TOKYO/HIROSHIMA -- Mazda Motor has requested 300 billion yen ($2.8 billion) in financing from Japan's three megabanks and other institutions as it braces for further fallout from the coronavirus pandemic, and part of the loan has already been provided, Nikkei learned on Saturday.
The outbreak has caused demand to plunge, triggering shutdowns of the carmaker's plants in Japan and North America.
The carmaker was already struggling with weak sales before the pandemic, and its cash flow has turned negative. It plans to use the financing to build up its cash reserves.
It has requested loans from the megabanks -- MUFG Bank, Sumitomo Mitsui Banking and Mizuho Bank -- as well as from the government-owned Development Bank of Japan and Sumitomo Mitsui Trust Bank.
The banks are expected to provide the financing.
As of December, Mazda had nearly 500 billion yen in cash and around 63 billion yen in securities. The automaker has also secured a credit line of around 200 billion yen from Sumitomo Mitsui Banking and other financial institutions.
However, its free cash flow for the April to December 2019 period was a negative 130 billion yen. The new financing would help the automaker prepare for a drawn-out pandemic.
The pandemic has greatly impacted Mazda. Its unit sales in February dropped 14% from the same month last year, then March followed with a 33% tumble. Most of the automaker's main plants in Japan and abroad have been suspended since the end of that month.

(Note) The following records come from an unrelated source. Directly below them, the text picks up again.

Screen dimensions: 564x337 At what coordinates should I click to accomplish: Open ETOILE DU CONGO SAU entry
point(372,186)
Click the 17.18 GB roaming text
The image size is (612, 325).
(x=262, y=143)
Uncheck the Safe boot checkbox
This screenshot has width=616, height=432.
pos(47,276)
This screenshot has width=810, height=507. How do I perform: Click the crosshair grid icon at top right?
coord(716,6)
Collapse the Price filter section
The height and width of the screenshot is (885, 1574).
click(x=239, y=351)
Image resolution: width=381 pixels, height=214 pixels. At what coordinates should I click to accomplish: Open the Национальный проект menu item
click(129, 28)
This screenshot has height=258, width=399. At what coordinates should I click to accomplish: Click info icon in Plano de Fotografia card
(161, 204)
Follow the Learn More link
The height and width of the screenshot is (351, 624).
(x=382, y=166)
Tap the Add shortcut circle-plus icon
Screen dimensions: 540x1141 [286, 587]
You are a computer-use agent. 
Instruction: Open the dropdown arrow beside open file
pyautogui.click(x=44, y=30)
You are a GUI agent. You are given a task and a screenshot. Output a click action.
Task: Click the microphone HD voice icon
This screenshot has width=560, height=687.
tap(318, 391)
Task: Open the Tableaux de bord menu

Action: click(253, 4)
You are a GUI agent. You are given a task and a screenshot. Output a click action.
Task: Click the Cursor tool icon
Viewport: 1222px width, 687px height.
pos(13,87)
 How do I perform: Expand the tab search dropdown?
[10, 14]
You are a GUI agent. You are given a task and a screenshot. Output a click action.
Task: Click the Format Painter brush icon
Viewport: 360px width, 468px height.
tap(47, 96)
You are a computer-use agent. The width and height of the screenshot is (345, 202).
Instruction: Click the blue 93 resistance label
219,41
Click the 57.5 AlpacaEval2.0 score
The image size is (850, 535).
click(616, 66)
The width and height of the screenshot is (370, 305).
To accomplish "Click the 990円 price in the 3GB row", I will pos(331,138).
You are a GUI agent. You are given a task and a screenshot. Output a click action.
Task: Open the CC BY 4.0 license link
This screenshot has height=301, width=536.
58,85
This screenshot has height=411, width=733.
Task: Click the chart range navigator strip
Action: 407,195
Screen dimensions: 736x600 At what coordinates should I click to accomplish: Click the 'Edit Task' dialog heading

The company's sales outlook for Japan and North America had been dire before the pandemic. Mazda in February downgraded expected sales for the fiscal year ended in March to 1.5 million vehicles, a 60,000-unit plunge from the previous fiscal year. It had initially expected to sell 1.55 million vehicles.
In November, Mazda revised its operating profit outlook to 60 billion yen, down 27% from the previous year; it had previously planned to post a 110 billion yen operating profit.
Last year, the automaker stumbled when it tried to implement a new pricing strategy. It launched two new models in 2019 but attached high sticker prices that alienated customers. This resulted in decreased sales in North America, which accounts for nearly 30% of Mazda's unit sales.
The carmaker also tried to limit dealer incentives, which are often used to offer showroom discounts, as a means to build its brand value. But this tactic also backfired, leading to lackluster sales around the globe.
Mazda has been in and out of financial difficulty for decades now. In the late 1990s, after recording net losses for five consecutive years, it was brought under the wing of U.S. automaker Ford Motor. The arrangement helped the Japanese company get back on its feet as it launched a series of successful models, including the CX-5 SUV.
But Mazda never made it big, and in 2017 Toyota Motor took a 5.1% stake.
Mazda is not the only automaker to be waylaid by the virus. Toyota has requested a credit line of 1 trillion yen from banks, and Nissan Motor is seeking 500 billion yen in financing. In the U.S., General Motors has drawn $16 billion from its credit lines, and Ford has secured $15.4 billion.